California leaders weighed the tradeoffs and made tough decisions that are going to anger some of their constituents. By prioritizing the changes that they believe are most important, instead of watering down the core policy objective to please various constituencies, California leaders eschewed the “everything bagel” approach that has characterized so much of the state’s policymaking in recent years.
This sounds a lot like the prescription Marc Dunkelman puts forward Why Nothing Works, a sort of political theory of the abundance agenda released earlier this year.
“We need to empower figures to take all relevant factors into consideration, weight them against one another, and green-light the best options,” Dunkelman writes. “Progressivism needs to work on building governing structures capable of making the hard, expensive, painful, inconvenient, and often politically unpalatable choices required to steer humanity in a new direction.”
If leaders are unable or unwilling to make difficult, high-impact decisions, then nothing really happens, and people are left believing that government doesn’t work.
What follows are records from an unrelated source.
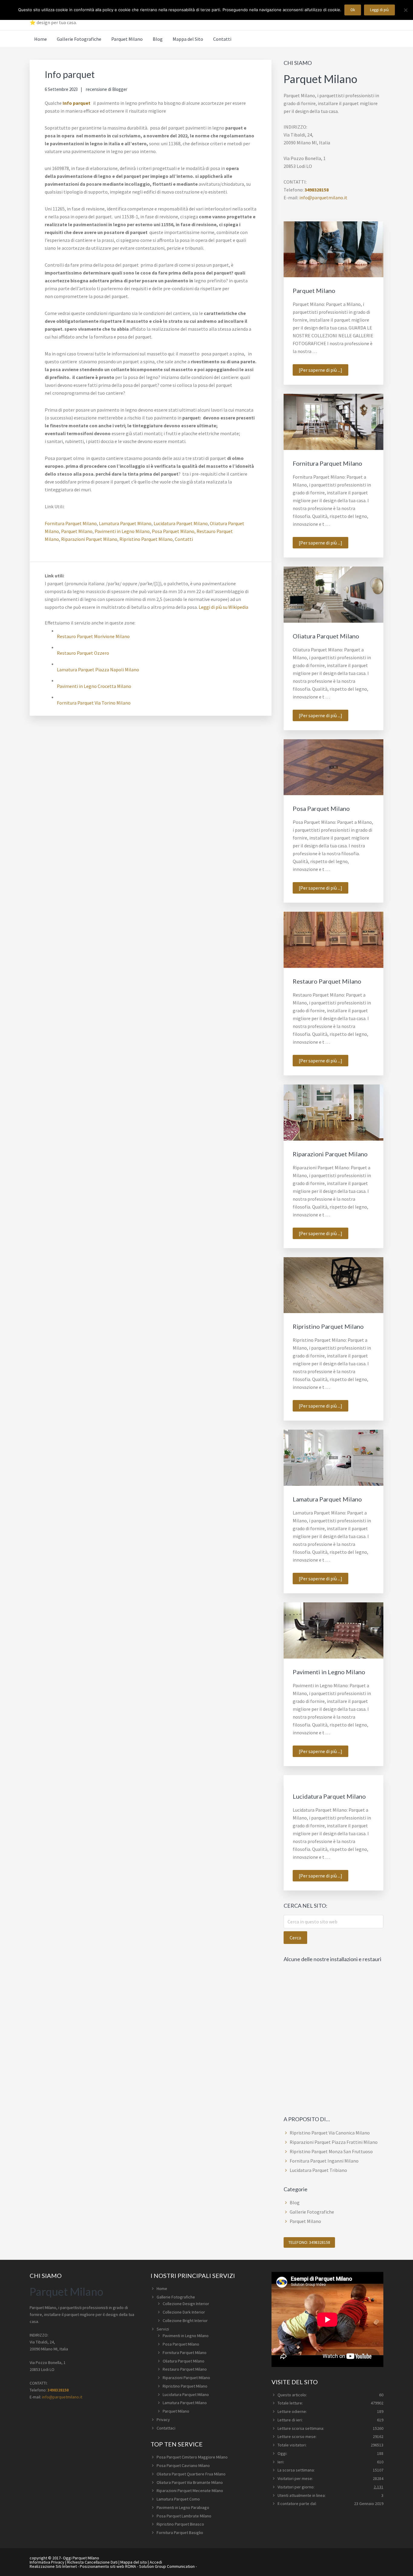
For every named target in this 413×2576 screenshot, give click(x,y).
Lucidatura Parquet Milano (181, 523)
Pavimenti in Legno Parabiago (183, 2507)
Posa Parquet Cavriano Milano (183, 2465)
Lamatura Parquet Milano (125, 523)
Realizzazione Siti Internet (53, 2566)
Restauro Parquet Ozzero (83, 653)
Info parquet (76, 103)
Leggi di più (379, 9)
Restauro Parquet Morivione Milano (93, 636)
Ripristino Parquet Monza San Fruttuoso (331, 2151)
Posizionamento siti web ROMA (108, 2566)
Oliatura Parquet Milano (326, 636)
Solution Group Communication (167, 2566)
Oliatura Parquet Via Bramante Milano (190, 2482)
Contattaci (166, 2428)
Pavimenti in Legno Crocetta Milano (94, 686)
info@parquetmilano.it (323, 197)
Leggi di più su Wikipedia (223, 607)
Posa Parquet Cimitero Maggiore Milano (192, 2457)
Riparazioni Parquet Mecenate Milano (190, 2490)
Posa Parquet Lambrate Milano (184, 2516)
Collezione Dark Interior (184, 2312)
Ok (352, 9)
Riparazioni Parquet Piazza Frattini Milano (334, 2142)
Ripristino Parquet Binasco (180, 2524)
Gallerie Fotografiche (312, 2212)
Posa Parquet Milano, (174, 531)
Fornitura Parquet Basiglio (180, 2532)
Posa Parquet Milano (321, 808)
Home (162, 2288)
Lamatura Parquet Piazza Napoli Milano (98, 669)
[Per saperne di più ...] (323, 371)
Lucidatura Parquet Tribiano (318, 2170)
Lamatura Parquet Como (178, 2499)
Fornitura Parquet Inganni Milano (324, 2161)
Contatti (184, 539)
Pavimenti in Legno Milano (122, 531)
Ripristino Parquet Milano (146, 539)
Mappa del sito (133, 2562)
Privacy (163, 2419)
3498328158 (316, 190)
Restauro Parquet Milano (327, 981)
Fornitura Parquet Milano (71, 523)
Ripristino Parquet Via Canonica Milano (330, 2133)
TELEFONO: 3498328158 (309, 2242)
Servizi (163, 2329)
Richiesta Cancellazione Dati (92, 2562)
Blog (295, 2202)
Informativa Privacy (47, 2562)
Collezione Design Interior (186, 2303)
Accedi (156, 2562)
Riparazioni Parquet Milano (89, 539)
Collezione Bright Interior (185, 2320)
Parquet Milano (77, 531)
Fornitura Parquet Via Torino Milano (94, 703)
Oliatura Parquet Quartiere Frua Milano (191, 2474)
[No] (405, 10)
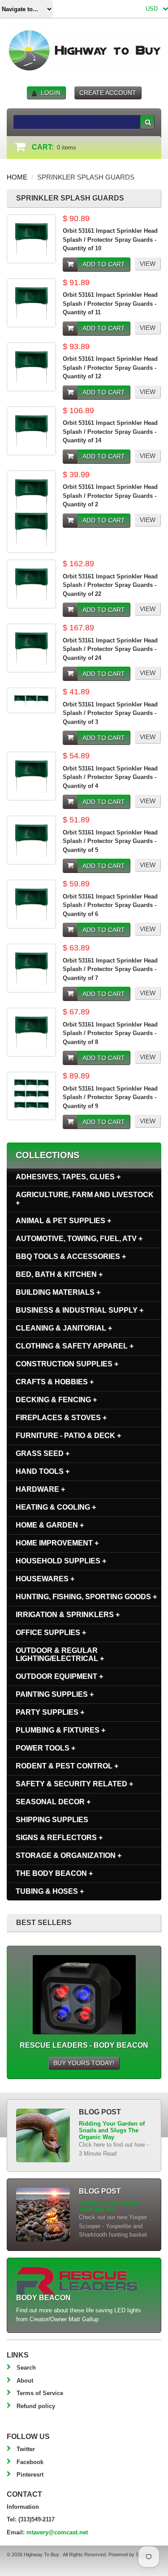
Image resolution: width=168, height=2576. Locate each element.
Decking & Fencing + (56, 1400)
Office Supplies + (51, 1632)
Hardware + (40, 1489)
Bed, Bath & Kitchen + (59, 1274)
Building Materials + (58, 1292)
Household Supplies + (61, 1561)
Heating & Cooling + (56, 1507)
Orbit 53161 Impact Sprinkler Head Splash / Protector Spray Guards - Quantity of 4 (110, 777)
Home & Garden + (50, 1525)
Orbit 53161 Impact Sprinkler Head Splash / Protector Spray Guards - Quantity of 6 (110, 905)
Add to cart (103, 264)
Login (50, 92)
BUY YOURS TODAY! (83, 2063)
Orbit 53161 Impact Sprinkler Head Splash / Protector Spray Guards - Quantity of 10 (110, 239)
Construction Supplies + (67, 1364)
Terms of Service (40, 2393)
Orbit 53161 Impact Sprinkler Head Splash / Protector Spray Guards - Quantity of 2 (110, 496)
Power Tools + (45, 1748)
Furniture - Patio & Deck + (68, 1435)
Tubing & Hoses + (50, 1891)
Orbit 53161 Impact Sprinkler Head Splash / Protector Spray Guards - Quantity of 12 (110, 367)
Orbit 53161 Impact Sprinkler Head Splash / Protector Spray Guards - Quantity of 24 (110, 649)
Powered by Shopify (129, 2554)
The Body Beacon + (54, 1873)
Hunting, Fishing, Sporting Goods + (86, 1596)
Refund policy (36, 2406)
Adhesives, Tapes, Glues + (68, 1177)
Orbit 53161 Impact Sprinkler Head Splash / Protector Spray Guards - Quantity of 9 (110, 1097)
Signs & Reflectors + (59, 1837)
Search (26, 2367)
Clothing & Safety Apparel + (75, 1346)
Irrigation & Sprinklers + (68, 1614)
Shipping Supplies (52, 1819)
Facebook (30, 2462)
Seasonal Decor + (53, 1802)
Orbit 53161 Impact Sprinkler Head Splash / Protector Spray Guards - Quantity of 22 (110, 585)
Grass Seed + (42, 1453)
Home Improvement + (57, 1543)
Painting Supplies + (55, 1694)
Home (17, 177)
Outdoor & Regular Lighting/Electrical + (60, 1654)
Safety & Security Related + (74, 1784)
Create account (107, 92)
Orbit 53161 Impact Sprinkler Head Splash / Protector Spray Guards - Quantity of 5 (110, 841)
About (25, 2380)
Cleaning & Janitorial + (64, 1328)
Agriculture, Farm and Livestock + (85, 1199)
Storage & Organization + (68, 1855)
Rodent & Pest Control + (67, 1766)
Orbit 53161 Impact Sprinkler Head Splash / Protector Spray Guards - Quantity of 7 (110, 969)
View (147, 263)
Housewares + (45, 1579)
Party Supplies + (50, 1712)
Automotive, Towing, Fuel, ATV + (79, 1238)
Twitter (26, 2449)
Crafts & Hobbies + (55, 1382)
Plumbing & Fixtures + (60, 1730)
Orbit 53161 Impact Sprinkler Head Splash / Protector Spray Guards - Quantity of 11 (110, 303)
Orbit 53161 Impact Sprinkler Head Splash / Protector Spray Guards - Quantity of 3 (110, 713)
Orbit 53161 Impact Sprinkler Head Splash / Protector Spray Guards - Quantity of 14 (110, 431)
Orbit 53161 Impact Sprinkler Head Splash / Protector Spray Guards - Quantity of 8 (110, 1033)
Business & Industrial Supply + (79, 1310)
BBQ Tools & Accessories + (71, 1256)
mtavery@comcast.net (57, 2532)
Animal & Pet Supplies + (63, 1220)
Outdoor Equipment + (59, 1676)
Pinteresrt (30, 2474)
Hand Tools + (42, 1471)
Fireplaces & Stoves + (61, 1417)
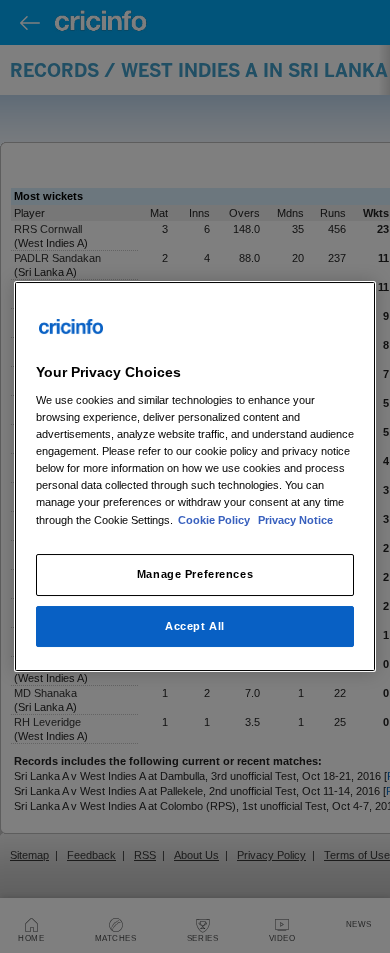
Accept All (195, 626)
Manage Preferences (195, 574)
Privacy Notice (295, 520)
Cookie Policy (215, 520)
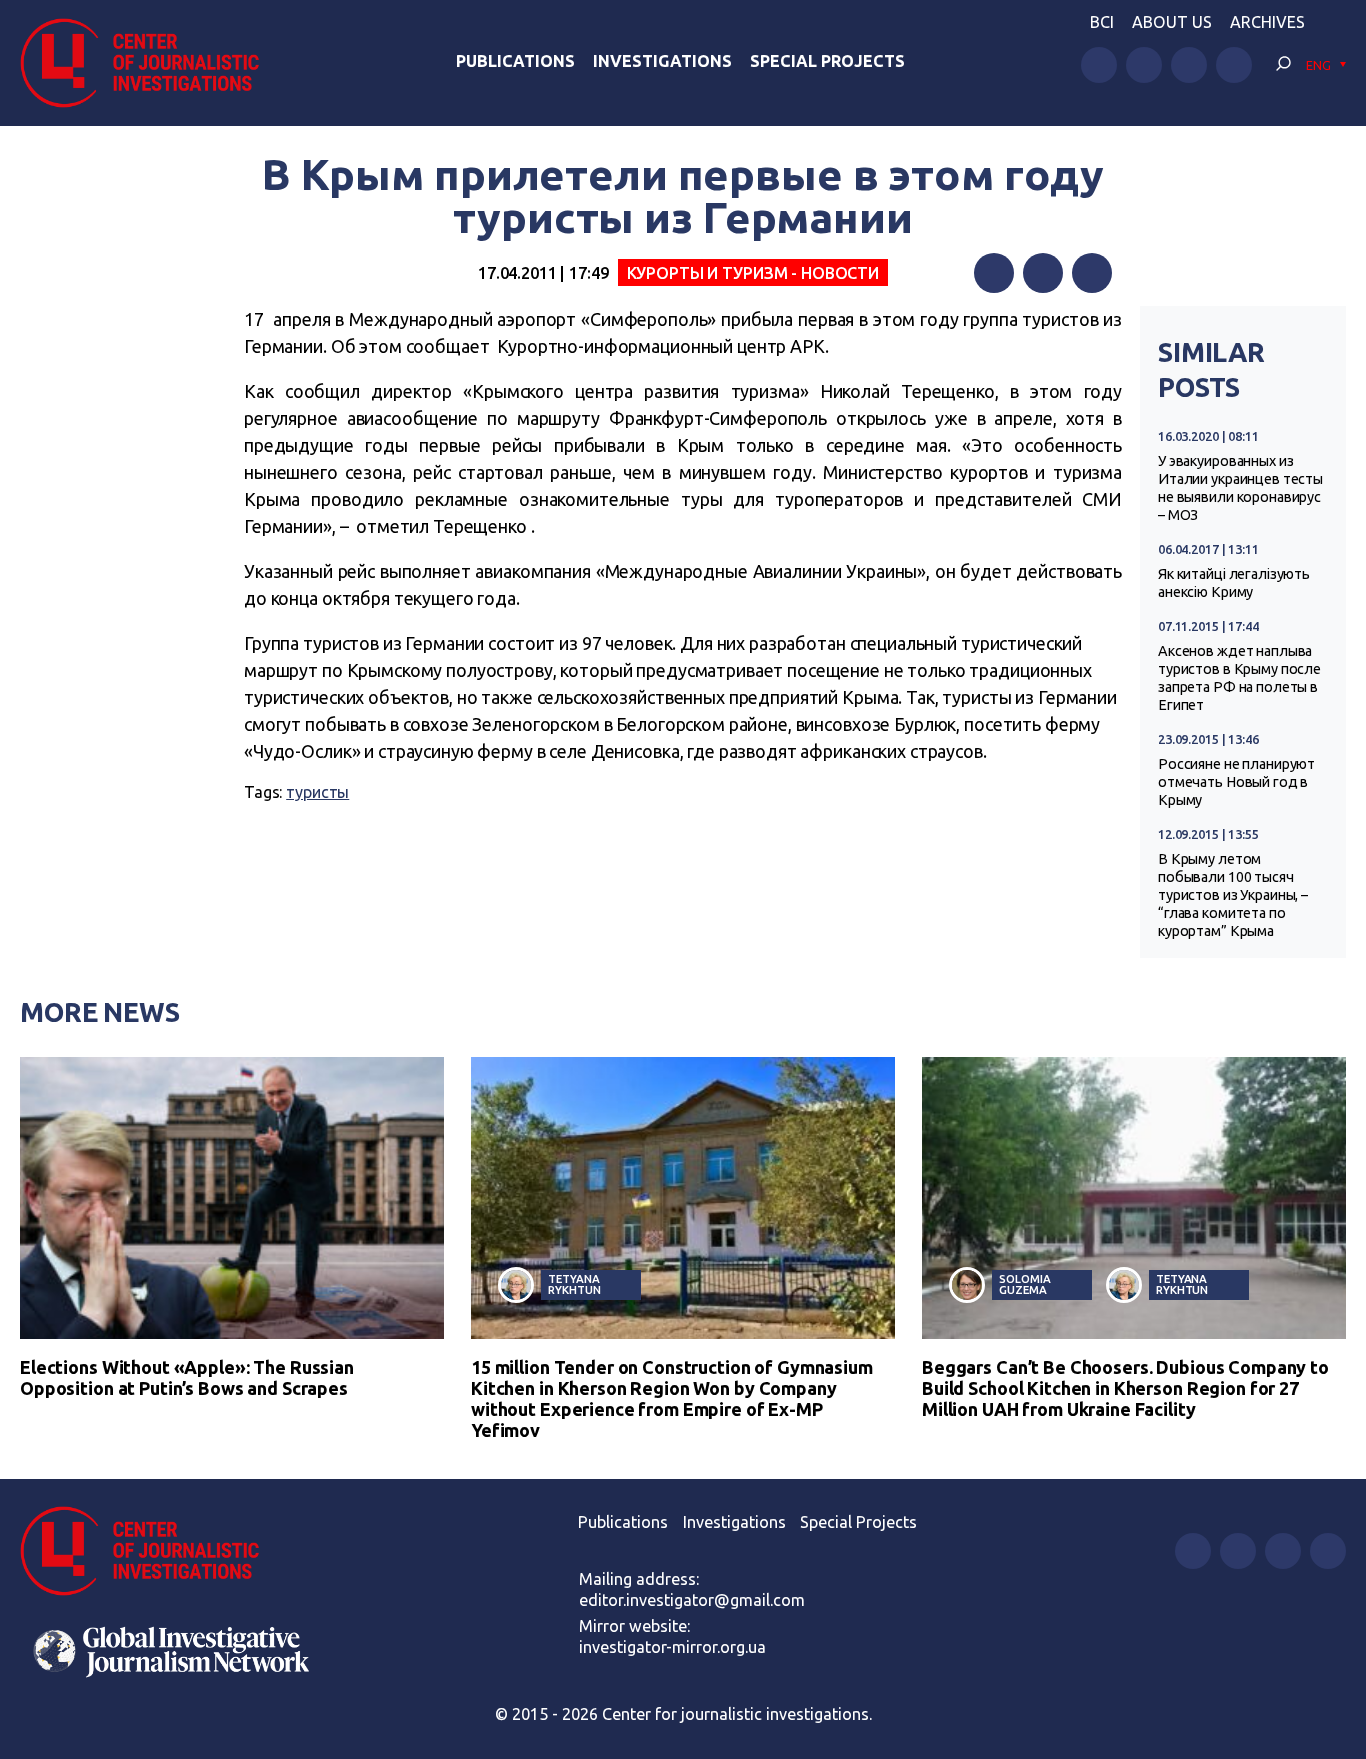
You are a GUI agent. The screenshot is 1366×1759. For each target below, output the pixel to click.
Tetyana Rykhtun (574, 1284)
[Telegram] (1092, 273)
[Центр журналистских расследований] (149, 63)
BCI (1102, 22)
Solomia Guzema (1024, 1284)
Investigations (662, 61)
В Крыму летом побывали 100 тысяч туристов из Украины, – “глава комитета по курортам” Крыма (1233, 895)
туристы (317, 792)
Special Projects (827, 61)
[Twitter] (1043, 273)
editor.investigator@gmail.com (692, 1600)
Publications (515, 61)
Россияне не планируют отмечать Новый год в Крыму (1236, 782)
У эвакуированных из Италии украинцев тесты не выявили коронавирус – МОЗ (1240, 488)
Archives (1267, 22)
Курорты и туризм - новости (753, 273)
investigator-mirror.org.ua (672, 1647)
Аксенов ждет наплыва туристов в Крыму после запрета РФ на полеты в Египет (1239, 678)
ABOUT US (1172, 22)
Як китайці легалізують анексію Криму (1234, 583)
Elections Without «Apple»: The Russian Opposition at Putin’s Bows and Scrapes (187, 1377)
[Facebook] (994, 273)
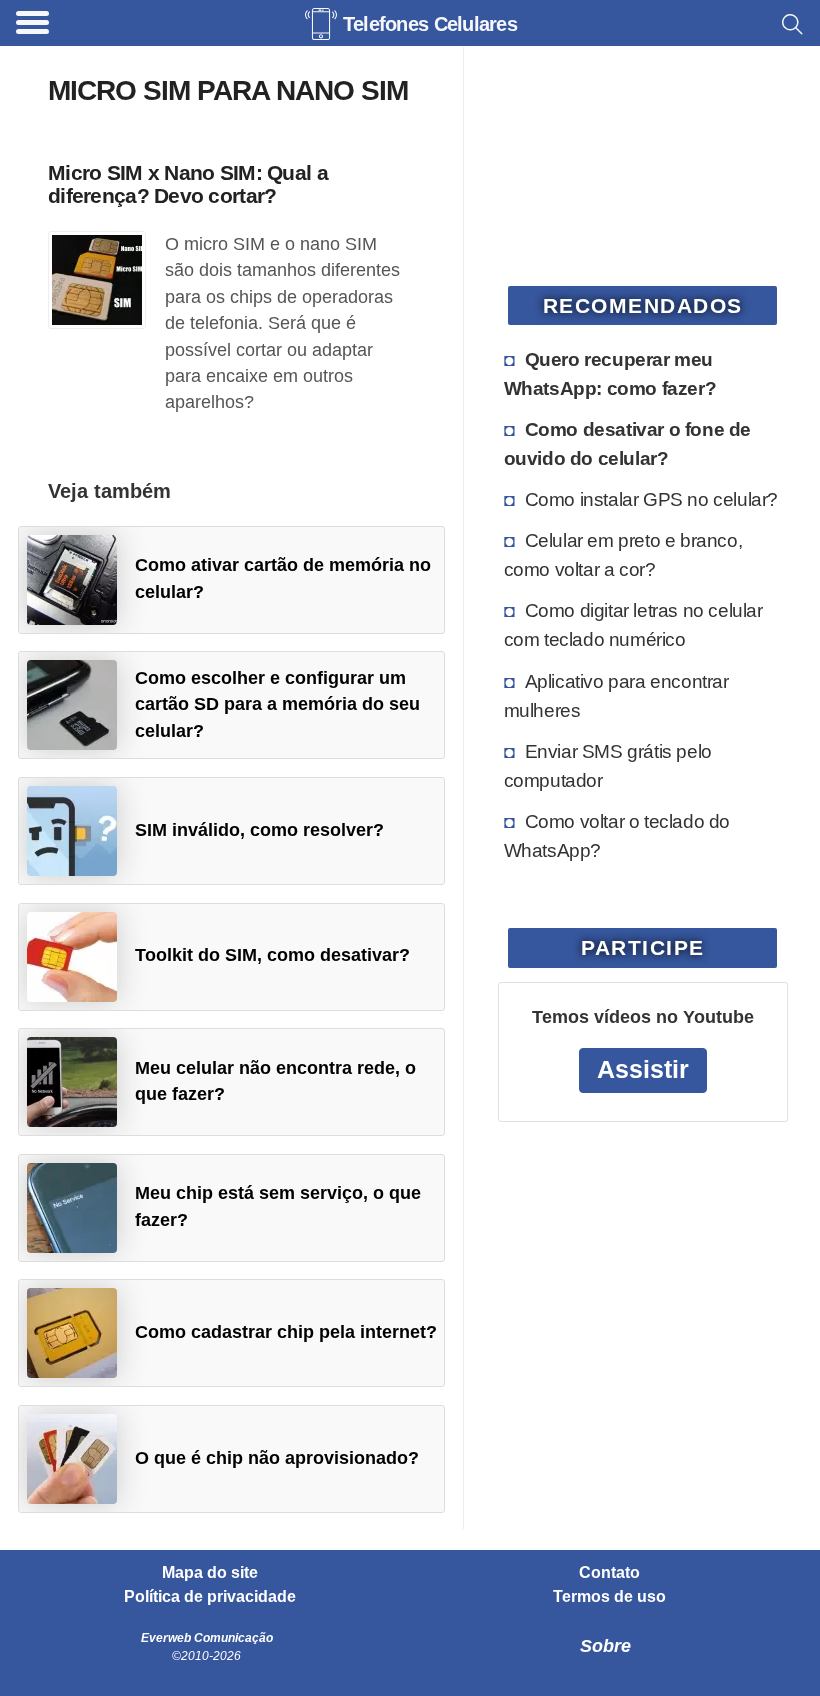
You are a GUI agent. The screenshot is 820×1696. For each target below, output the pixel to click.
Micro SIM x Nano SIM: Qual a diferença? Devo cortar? (188, 184)
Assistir (643, 1069)
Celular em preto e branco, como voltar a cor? (623, 554)
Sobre (605, 1646)
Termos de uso (609, 1597)
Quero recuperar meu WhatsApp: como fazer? (610, 373)
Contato (609, 1573)
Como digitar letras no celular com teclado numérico (633, 624)
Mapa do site (210, 1573)
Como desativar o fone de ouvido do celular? (627, 443)
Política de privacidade (210, 1597)
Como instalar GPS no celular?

That creates a vacuum for conservative populists who claim that they can fix government by tearing it all down, Dunkelman argues. “We need… to give government the leash required to permit public authority to prove itself competent.”
Of course, as previous decades have shown, strong public authority can be rife with corruption and abuse. The excesses of figures like Robert Moses are precisely the reason there are so many safeguards against strong public authority today, with CEQA being the most prominent example. Dunkelman argues that the pendulum has swung too far, and now needs to move back towards a more visionary, unencumbered approach to government power. “We can’t forever endure the false choice of tyranny or nothing,” he writes.
California’s CEQA reforms won’t come anywhere close to unleashing the kinds of transformative, destructive development that Moses and his contemporaries brought forth. But it pushes the pendulum infinitesimally back in that direction. It’s a political pivot that comes with great risk. But, according to Dunkelman, “that’s a risk progressives need to take, a bargain they need to accept.”
California’s leaders seem inclined to agree.
I'm not convinced CEQA was about the Abundance Agenda at all. To me this looks more like the standard "every political faction getting policy victories on the issues they care about the most" that we see in federal politics. I'd wager that Newsom isn't really motivated by Klein/Thompson at all and is just invoking a catchy buzzword while not-super-ideologically following the path of least resistance as usual. Centrist dems and left-libertarian types rightly went all in on housing deregulation, and now they are getting what they wanted the most. No reason to think there is an avalance of Carter/Clinton Southern Dem Deregulators on the horizon.
There wasn’t really any reform. The state just punched a big hole in CEQA. That’s not a bad thing. But it’s not the same as reform.